Input records ::
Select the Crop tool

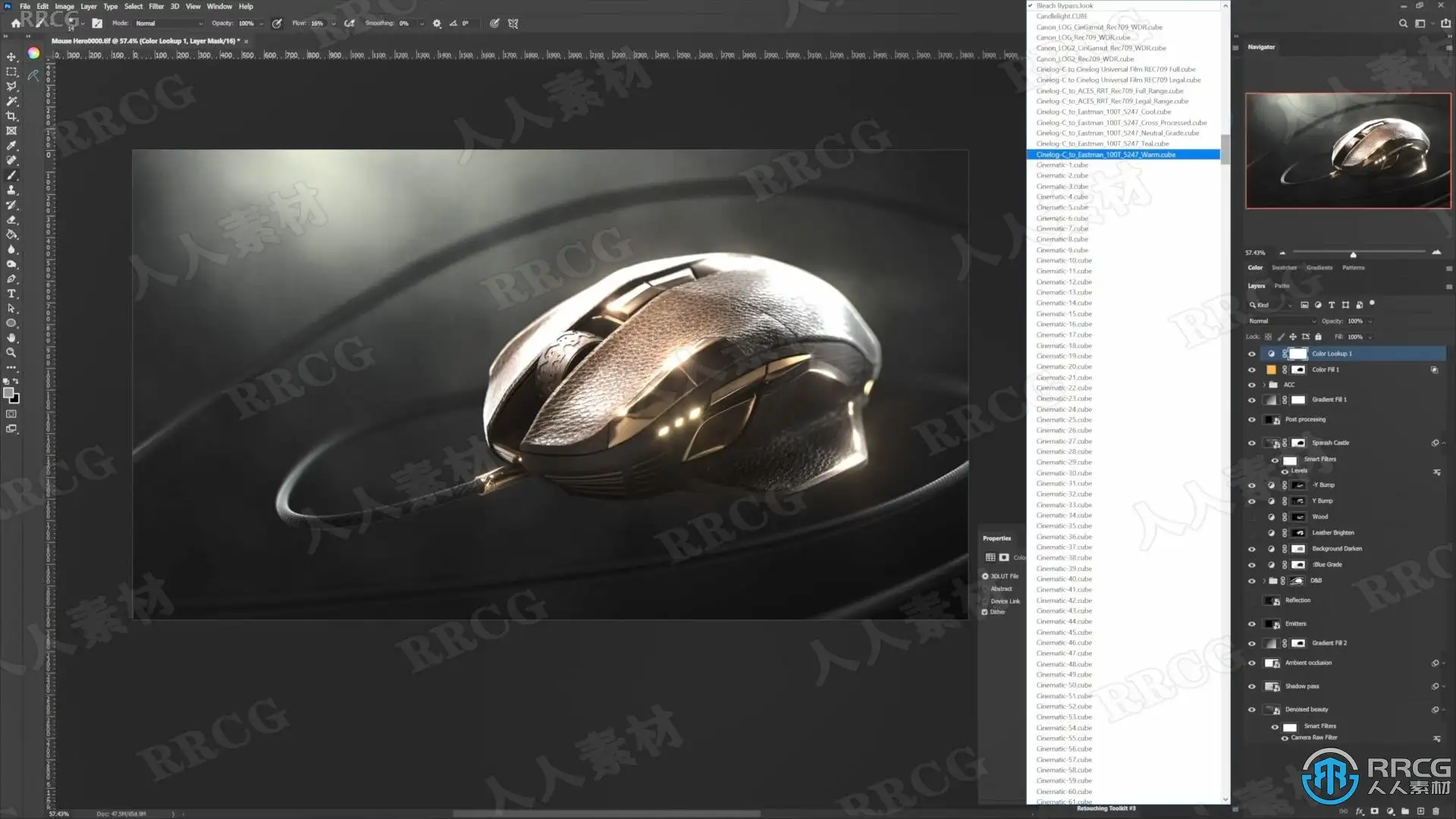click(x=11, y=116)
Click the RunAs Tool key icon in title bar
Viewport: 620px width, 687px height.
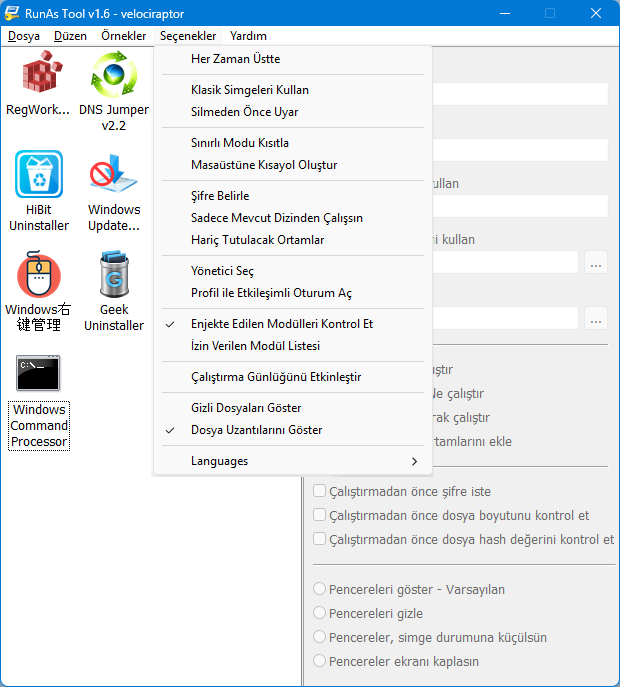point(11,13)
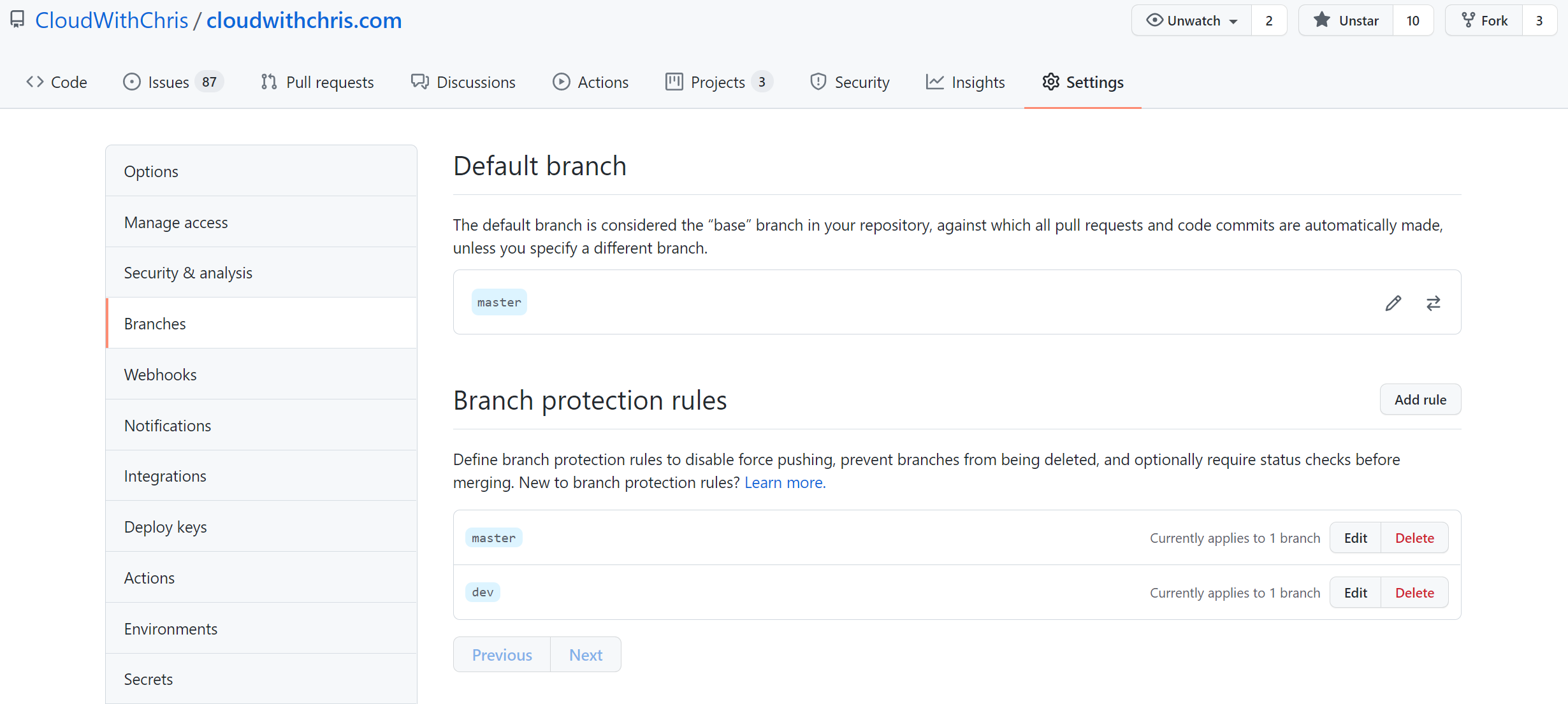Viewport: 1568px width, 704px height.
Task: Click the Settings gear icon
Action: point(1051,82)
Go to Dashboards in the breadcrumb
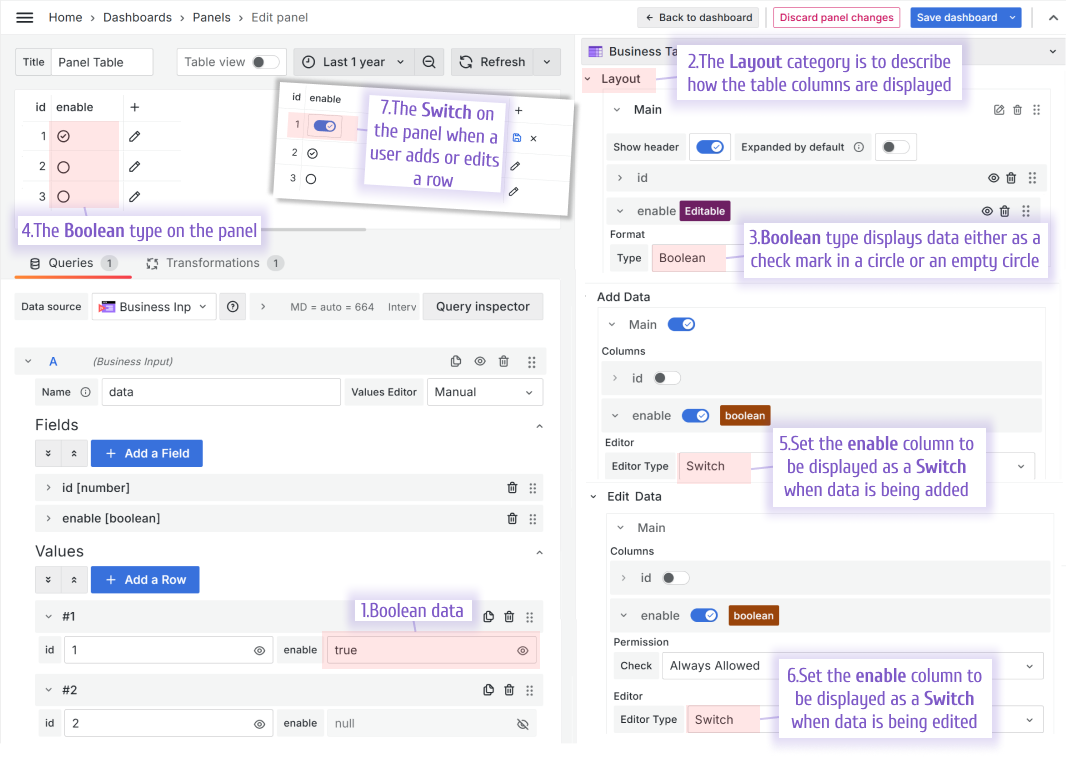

Set problem :: Reproduce the data above line for line, leaving out the pictures.

Complete output ::
Select the Crop tool

click(x=11, y=116)
Click the RunAs Tool key icon in title bar
Viewport: 620px width, 687px height.
point(11,13)
Viewport: 1568px width, 704px height.
Task: Click the Settings gear icon
Action: point(1051,82)
Go to Dashboards in the breadcrumb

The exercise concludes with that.